After a three year dry spell, OkCupid’s fascinating OkTrends blog roared to life on Monday with a post by Christian Rudder, cofounder of the dating site. Rudder boldly declared that his matchmaking website “experiment[s] on human beings.” His comments are likely to reignite the controversy surrounding A/B testing on users in the wake of Facebook’s “emotional manipulation” study. This seems to be Rudder’s intention, writing that “if you use the Internet, you’re the subject of hundreds of experiments at any given time, on every site. That’s how websites work.”
Rudder’s announcement detailed a number of the fascinating ways that OkCupid “plays” with its user’s information. From removing text and photos from people’s profiles to duping mismatches into thinking they’re excellent matches for one another, OkCupid has tried a lot of different methods to help users find love. Curiously, my gut reaction to this news was that it was much less problematic that the similar sorts of tests being run by Facebook – and basically everyone involved in the Internet ecosystem.
After all, OkCupid is quite literally playing Cupid. Playing God. There’s an expectation that there’s some magic to romance, even if it’s been reduced to numbers. Plus, there’s the hope these experiments are designed to better connect users with eligible dates, while most website experiments are to improve user engagement with the service itself. Perhaps all is fair in love, even if it requires users to divulge some of the most sensitive personal information imaginable.
Whatever the ultimate value of OkCupid’s, or Facebook’s, or really any organization’s user experiments, critics are quick to suggest these studies reveal how much control users have ceded over their personal information. But I think the real issue is broader than any concern over “individual control.” Instead, these studies beg the question of how much technology – fueled by our own data – can shape and mediate interpersonal interactions.
OkCupid’s news immediately brought to mind a talk by Patrick Tucker just last week at the Center for Democracy & Technology’s first “Always On” forum. Tucker, editor at The Futurist magazine and author of The Naked Future, provided a firestarter talk that detailed some of the potential of big data to reshape how we live and interact with each other. At a similar TEDx talk last year, he posited that all of this technology and all of this data can be used to give individuals an unprecedented amount of power. He began by discussing prevailing concerns about targeted marketing: “We’re all going to be faced with much more aggressive and effective mobile advertising,” he conceded, ” . . . but what if you answered a push notification on your phone that you have a 60% probability of regretting a purchase you’re about to make – this is the antidote to advertising!”

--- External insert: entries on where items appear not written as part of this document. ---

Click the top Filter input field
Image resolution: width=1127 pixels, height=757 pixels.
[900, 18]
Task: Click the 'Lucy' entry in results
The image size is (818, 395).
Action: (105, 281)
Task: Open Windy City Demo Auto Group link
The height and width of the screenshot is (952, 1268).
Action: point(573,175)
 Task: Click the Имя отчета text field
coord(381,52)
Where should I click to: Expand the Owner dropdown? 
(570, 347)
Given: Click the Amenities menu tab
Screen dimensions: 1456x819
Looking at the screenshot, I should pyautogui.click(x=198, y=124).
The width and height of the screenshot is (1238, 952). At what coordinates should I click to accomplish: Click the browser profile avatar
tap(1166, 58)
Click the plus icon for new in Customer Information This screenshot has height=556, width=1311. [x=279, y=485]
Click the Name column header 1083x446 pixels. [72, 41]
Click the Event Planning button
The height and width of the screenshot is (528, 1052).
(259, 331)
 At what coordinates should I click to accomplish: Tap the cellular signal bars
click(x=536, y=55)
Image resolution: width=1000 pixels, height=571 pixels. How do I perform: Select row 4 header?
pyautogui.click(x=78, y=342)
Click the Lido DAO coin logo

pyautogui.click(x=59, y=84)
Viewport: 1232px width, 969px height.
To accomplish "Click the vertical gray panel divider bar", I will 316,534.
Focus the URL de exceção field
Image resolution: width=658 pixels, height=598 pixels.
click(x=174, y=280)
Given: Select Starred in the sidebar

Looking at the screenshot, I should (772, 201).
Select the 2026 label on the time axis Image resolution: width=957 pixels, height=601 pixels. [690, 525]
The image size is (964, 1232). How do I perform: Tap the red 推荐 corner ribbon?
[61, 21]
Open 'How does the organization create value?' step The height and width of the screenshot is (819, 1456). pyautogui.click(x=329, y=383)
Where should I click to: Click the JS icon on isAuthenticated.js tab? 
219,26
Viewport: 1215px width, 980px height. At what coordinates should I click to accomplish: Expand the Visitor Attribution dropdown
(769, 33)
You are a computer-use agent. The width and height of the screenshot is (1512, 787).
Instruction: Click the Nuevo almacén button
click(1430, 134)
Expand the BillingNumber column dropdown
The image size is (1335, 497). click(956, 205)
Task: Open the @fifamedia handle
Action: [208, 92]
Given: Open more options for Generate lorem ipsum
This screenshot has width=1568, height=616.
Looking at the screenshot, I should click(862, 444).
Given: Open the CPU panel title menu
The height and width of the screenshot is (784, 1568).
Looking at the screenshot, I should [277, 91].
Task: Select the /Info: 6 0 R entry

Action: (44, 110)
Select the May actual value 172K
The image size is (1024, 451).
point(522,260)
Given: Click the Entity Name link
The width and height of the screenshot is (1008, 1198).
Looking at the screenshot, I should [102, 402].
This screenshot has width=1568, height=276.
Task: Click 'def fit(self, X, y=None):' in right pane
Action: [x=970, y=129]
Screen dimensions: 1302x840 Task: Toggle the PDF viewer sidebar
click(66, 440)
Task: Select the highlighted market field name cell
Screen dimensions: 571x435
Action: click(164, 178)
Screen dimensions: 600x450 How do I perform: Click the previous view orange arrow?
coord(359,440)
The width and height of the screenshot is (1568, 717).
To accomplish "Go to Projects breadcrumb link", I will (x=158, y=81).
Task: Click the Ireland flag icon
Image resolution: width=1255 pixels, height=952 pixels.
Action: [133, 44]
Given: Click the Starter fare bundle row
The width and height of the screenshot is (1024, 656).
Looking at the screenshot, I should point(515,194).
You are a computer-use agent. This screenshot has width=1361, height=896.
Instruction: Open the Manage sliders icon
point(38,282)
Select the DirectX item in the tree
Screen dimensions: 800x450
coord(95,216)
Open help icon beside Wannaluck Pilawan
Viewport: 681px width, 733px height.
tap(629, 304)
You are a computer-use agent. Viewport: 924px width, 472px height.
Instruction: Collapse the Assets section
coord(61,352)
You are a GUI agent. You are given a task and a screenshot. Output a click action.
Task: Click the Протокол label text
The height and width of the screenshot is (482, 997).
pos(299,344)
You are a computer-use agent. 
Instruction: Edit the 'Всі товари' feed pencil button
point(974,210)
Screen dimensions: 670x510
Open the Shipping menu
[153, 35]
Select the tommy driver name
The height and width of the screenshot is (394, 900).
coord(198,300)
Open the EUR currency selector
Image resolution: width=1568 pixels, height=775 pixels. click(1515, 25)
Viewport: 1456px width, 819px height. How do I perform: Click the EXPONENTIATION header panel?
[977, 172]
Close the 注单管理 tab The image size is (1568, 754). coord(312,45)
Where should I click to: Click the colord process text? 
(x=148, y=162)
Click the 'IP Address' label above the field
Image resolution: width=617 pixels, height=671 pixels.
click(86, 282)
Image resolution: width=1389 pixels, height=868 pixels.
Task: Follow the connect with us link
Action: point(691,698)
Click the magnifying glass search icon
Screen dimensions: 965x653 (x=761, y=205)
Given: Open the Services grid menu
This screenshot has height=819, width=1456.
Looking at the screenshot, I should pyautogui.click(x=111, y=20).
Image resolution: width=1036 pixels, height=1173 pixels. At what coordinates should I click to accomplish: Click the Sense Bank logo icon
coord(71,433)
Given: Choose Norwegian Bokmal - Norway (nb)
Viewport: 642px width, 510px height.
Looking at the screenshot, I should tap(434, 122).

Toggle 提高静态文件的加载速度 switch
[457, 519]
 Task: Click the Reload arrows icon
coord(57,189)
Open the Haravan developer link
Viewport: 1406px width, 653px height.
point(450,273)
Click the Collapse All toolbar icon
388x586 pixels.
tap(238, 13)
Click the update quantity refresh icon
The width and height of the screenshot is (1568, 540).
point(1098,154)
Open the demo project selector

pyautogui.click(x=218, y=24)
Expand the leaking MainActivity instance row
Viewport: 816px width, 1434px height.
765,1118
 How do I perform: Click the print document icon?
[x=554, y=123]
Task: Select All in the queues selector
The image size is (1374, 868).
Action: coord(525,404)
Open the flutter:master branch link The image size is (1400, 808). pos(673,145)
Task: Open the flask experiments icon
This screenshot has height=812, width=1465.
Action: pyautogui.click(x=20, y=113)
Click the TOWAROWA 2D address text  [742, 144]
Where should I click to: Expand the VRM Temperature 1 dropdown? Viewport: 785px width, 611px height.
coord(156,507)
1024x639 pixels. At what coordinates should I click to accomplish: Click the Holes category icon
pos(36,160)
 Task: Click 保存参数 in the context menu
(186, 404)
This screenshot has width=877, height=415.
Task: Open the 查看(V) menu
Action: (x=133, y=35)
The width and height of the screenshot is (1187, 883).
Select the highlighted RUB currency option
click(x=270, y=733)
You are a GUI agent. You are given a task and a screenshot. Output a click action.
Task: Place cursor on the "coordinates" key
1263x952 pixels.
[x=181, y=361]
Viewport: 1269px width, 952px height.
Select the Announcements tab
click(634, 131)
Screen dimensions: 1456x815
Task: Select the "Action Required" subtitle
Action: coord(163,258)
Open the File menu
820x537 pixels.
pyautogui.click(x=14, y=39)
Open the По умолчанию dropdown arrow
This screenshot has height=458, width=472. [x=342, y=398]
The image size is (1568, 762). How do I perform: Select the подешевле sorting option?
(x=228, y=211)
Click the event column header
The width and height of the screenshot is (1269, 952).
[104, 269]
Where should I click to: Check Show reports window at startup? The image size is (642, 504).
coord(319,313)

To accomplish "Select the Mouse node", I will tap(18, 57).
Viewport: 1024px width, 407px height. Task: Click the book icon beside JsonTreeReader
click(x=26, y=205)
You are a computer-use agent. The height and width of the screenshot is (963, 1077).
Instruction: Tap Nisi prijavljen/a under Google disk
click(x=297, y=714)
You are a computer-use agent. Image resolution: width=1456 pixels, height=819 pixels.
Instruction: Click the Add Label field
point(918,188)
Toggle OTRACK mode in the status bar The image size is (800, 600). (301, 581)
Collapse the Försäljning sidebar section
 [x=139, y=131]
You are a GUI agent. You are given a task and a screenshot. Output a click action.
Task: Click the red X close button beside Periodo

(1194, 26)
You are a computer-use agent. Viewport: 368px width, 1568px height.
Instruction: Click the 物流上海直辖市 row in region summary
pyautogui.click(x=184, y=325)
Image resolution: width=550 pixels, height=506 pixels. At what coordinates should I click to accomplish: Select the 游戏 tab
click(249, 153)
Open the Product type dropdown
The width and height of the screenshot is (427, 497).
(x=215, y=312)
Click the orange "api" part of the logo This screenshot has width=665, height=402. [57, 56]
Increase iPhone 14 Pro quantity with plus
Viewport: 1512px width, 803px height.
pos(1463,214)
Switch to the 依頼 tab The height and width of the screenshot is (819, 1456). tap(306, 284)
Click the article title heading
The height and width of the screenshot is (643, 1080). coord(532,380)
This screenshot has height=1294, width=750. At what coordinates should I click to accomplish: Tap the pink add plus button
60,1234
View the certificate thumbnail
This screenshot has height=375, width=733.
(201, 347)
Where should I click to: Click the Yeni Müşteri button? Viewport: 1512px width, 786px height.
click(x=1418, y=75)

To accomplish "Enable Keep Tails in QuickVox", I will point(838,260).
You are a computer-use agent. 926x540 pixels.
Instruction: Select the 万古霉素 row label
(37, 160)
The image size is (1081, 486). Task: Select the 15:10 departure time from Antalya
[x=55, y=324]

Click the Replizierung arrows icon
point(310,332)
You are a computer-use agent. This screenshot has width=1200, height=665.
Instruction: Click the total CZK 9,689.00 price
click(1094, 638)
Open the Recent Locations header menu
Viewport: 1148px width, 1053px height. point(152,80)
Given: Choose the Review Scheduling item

But he quickly moved beyond this debate. He proposed a hypothetical where individuals could be notified (by push notification, of course) that they were about to alienate their spouse. Data can be used not just to set up dates, but to manage marriages! Improve friendships! For an introvert such as myself, there’s a lot of appeal to these sorts of applications, but I also wonder when all of this information becomes a crutch. As OkCupid explains, when its service tells people they’re a good match, they act as if they are “[e]ven when they should be wrong for each other.”
Occasionally our reliance on technology crosses not just some illusory creepy line, but fundamentally changes our behavior. Last year, at IAPP’s Navigate conference, I met Lauren McCarthy, an artist researcher in residence at NYU, who discussed how she used technology to augment her ability to communicate. For example, she demoed a “happy hat” that would monitor the muscles in your face and provide a jolt of physical pain if the wearer stopped smiling. She also explained using technology and crowd-sourcing to make her way through dates. She would secretly video tape her interactions with men in order to provide a livestream for viewers to give her real time feedback on the situation. “He likes you.” “Lean in.” “Act more aloof,” she’d be told. As part of the experiment, she’d follow whatever directions were being beamed to her.
I asked her later whether she’d ever faced the situation of feeling one thing, e.g., actually liking a guy, and being directed to “go home” by her string-pullers, and she conceded she had. “I wanted to stay true to the experiment,” she said. On the surface, that struck me as ridiculous, but as I think on her presentation now, I wonder if she was forecasting our social future.
Echoing OkCupid’s results, McCarthy also discussed a Magic 8 ball device that a dating pair could figuratively shake to direct their conversation. Smile. Compliment. Laugh, etc. According to McCarthy, people had reported that the device had actually “freed” their conversation, and helped liberate them from the pro forma routines of dating.
Obviously, we are free to ignore the advice of Magic 8 balls, just as we can ignore push notifications on our phones. But if those push notifications work? If the algorithmic special sauce works? If data provides “better dates” and less alienated wives, why wouldn’t we use it? Why wouldn’t we harness it all the time? From one perspective, this is the ultimate form of individual control, where our devices can help us to tailor our behavior to better accommodate the rest of the world. Where then does the data end and the humanity begin? Privacy, as a value system, pushes up against this question, not because it’s about user control but because part of the value of privacy is in the right to fail, to be able to make mistakes, and to have secret spaces where push notifications cannot intrude. What that spaces looks like, however, when OkCupid is pulling our heartstrings.